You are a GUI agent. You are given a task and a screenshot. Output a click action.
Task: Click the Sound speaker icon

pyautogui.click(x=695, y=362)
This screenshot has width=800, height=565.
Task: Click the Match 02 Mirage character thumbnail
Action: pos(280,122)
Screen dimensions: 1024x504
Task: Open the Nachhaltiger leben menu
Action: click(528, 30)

========

Assignment
Each line of the data must be retyped exactly.

Written answer
You are a GUI agent. You are given a task and a screenshot. Output a click action.
Task: Click the Sound speaker icon

pyautogui.click(x=695, y=362)
This screenshot has width=800, height=565.
Task: Click the Match 02 Mirage character thumbnail
Action: pos(280,122)
Screen dimensions: 1024x504
Task: Open the Nachhaltiger leben menu
Action: click(528, 30)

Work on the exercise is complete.